Michael drew away and I fell in a boneless, shameless heap atop the bed. “Are you all right?” he asked.
“Oh, darling, yes,” I purred. Quite better than all right, in fact, but my mind was too hazy with afterglow to form more complex words.
With a wicked grin he removed his clothes at breakneck speed, and mine as well. Michael kissed me again, deeply and passionately, when he joined me on the bed, and I tasted my blood on his lips and tongue. It was a strange thing—not entirely unwelcome, but different.
Though the hard length of his manhood pressed against me, he didn’t enter me, and instead began kissing a tantalizing trail down my body. He paused at my breasts, teasing the taut peaks with his hands, lips and tongue, and then continued on. My face burned with a blush as his lips brushed my inner thigh, and then, much to my surprise, he bit me again. For a moment I was confused, for it seemed an odd place to bite someone, but then the magic overwhelmed me and I choked down a scream of pure delight that would have woken the entire household.
Perhaps I had been thinking of this blood donation matter in the entirely wrong way…

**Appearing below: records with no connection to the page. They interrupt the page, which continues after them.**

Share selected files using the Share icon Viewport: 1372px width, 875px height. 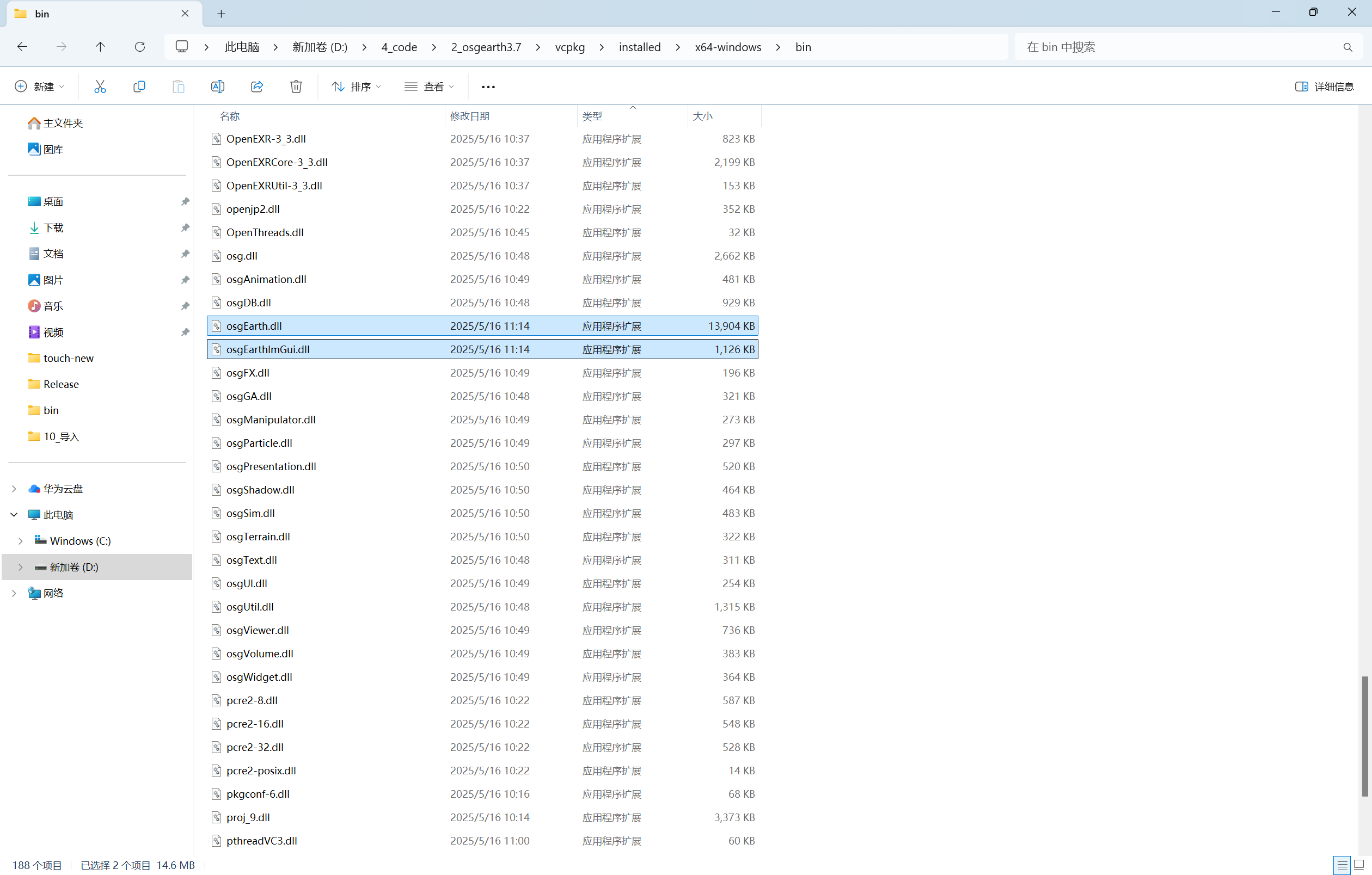point(256,86)
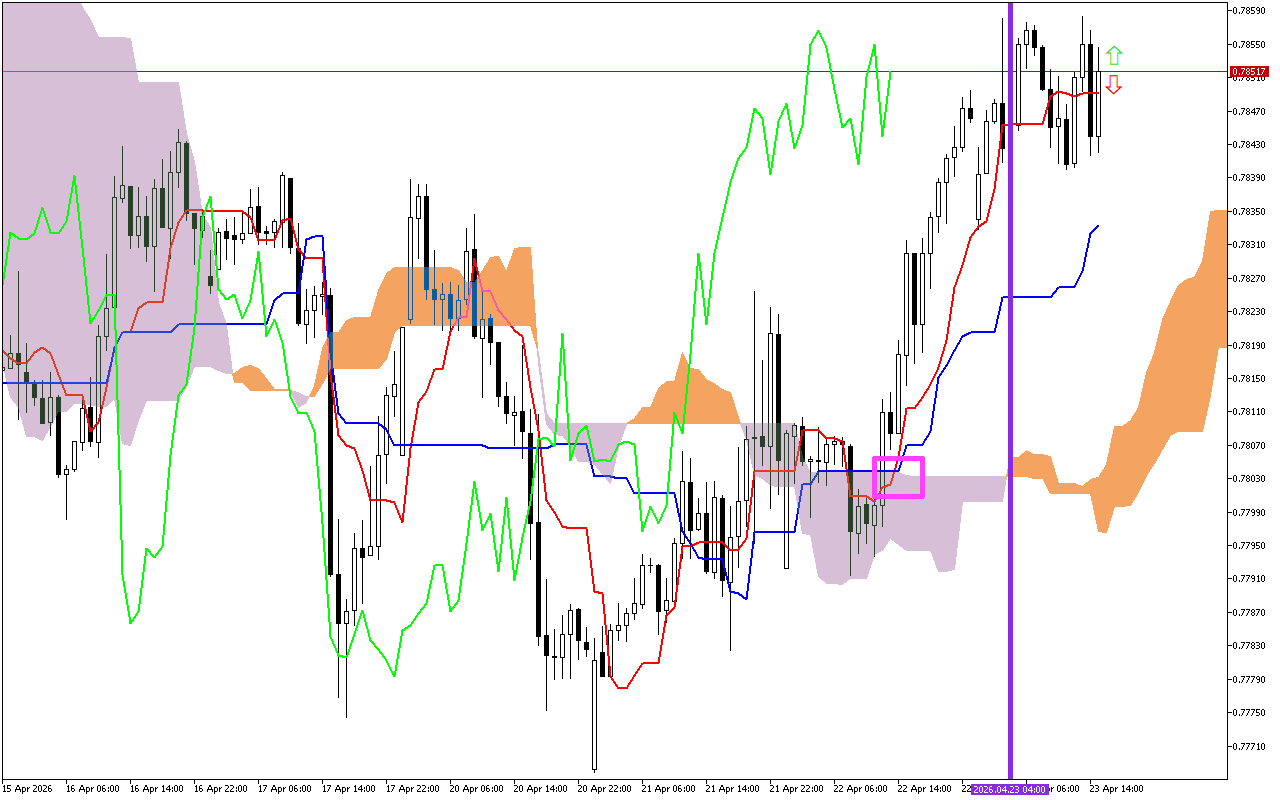Click the red 0.78517 current price label
The width and height of the screenshot is (1280, 800).
click(x=1248, y=72)
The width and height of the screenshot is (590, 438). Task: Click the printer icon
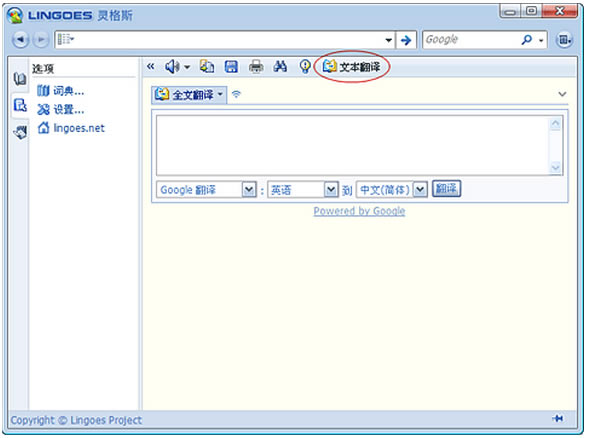tap(256, 67)
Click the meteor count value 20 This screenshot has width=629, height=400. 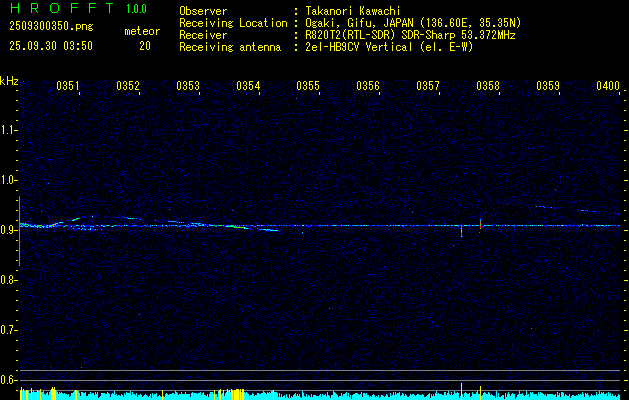pos(145,46)
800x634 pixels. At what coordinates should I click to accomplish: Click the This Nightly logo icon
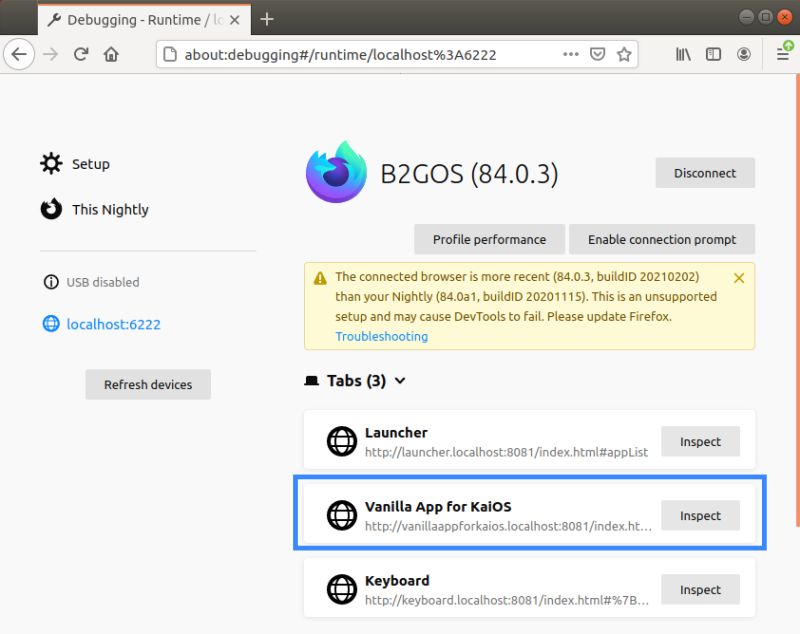[51, 209]
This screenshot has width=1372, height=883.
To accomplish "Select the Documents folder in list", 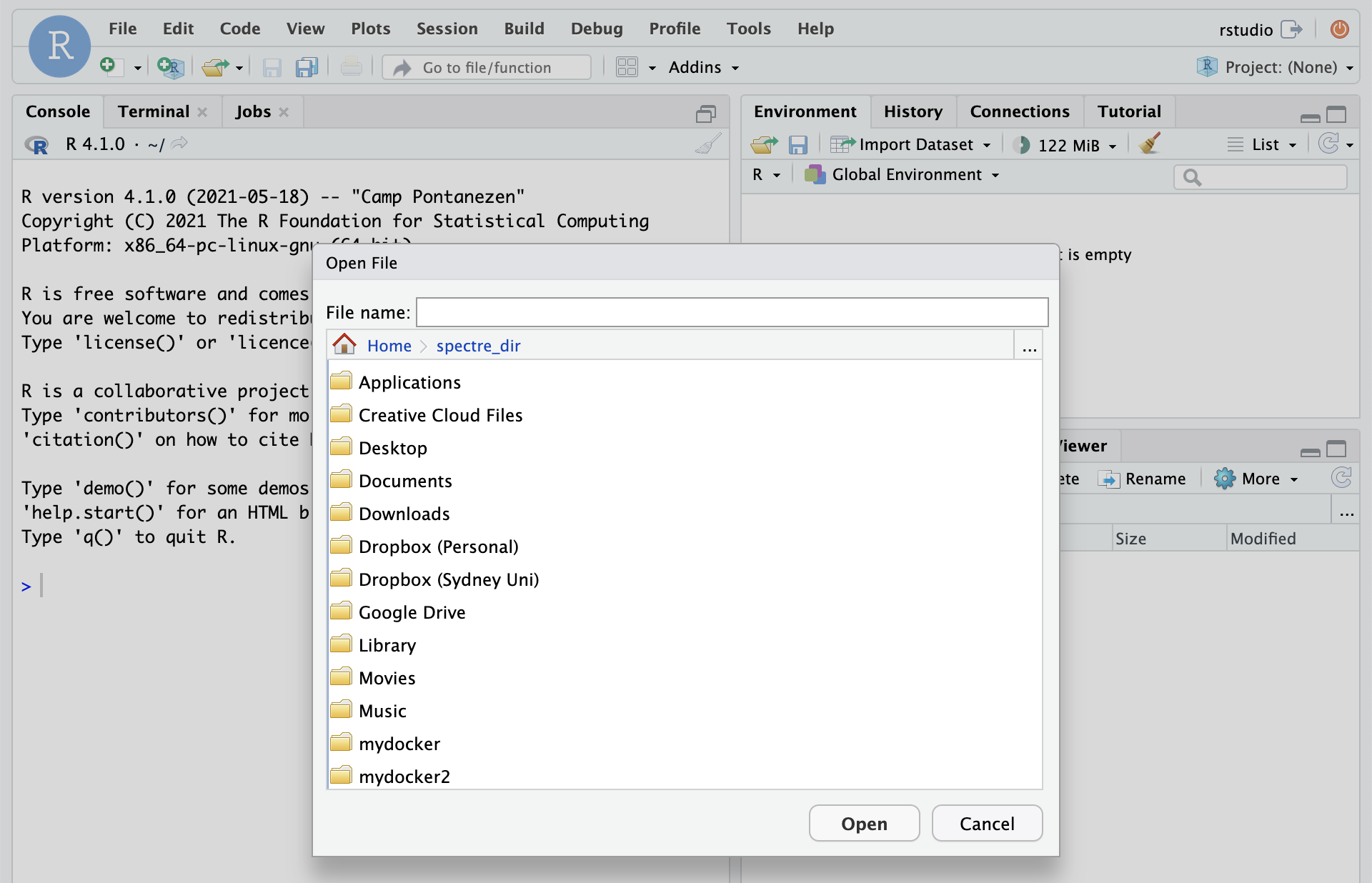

As he steadied my leg with one hand, he teased my sex with the other, his nimble fingers alternately stroking my throbbing bud and plunging inside of me. Adrift in the exquisite sensations, I lost all sense of time. There was only my lover, and the endless pleasure of him.
When he withdrew he hovered above me once more, and finally sheathed his shaft inside me. I arched against him with an eager moan, wrapping my arms around him and holding him close as he thrust with a desperate pace. Michael murmured soft endearments and proclamations of his love for me, and I returned them in kind. Dear gods, I had missed him so terribly, and it seemed as though our lovemaking healed a wound I hadn’t even known had formed during our time apart.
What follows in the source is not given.